The province, on the other hand, pointed to the judge’s decision to refer certain aspects of the challenge to the LRB, including those invoking the Canadian Charter of Rights and Freedoms, as a positive outcome.
“We understand that the court decided that certain issues raised by the petitioners challenge are in the jurisdiction of the Labour Relations Board,” said Claire Trevena, the province’s minister of Transportation and Infrastructure in an emailed statement. “The province argued before the court that the LRB was the appropriate body to hear these issues. It will be the prerogative of the petitioner to decide whether they will pursue this further by way of an application with the Labour Relations Board.”

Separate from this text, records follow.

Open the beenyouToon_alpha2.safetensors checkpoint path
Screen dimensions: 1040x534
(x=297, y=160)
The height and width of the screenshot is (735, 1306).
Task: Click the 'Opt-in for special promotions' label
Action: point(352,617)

The CBA framework has been a major point of contention since it was introduced last year. It’s since been put to work on numerous public construction projects, including the new Pattullo Bridge and major roadwork along the Trans-Canada Highway. The government has already announced it will also be used for the $2.8 billion Broadway subway extension project, for which the province recently shortlisted three build teams.
While the labour rules do not strictly close the procurement process to non-union contractors, it requires workers that have been on the job for 30 days or more join one of 19 unions affiliated with B.C.’s Building Trades Unions. Critics claim this stipulation illegally shuts out non-union shops and leads to higher construction costs.
The B.C. government argues the CBA delivers numerous benefits to workers, including labour stability, better access to skills training and improved safety. The framework also aims to bolster underrepresented groups in the construction industry, setting out hiring practices for women and Indigenous people.
Trevena added the CBA will have “real and positive impacts” in local communities.
“We know that there’s a major skills shortage right now in B.C., a fact ignored by the previous government – and now we’re all paying for it,” she said. “That’s why Community Benefits ensures local workers are at the front of the line, that women and Indigenous workers get an opportunity that they might otherwise not, and that we’re training the next generation of workers.”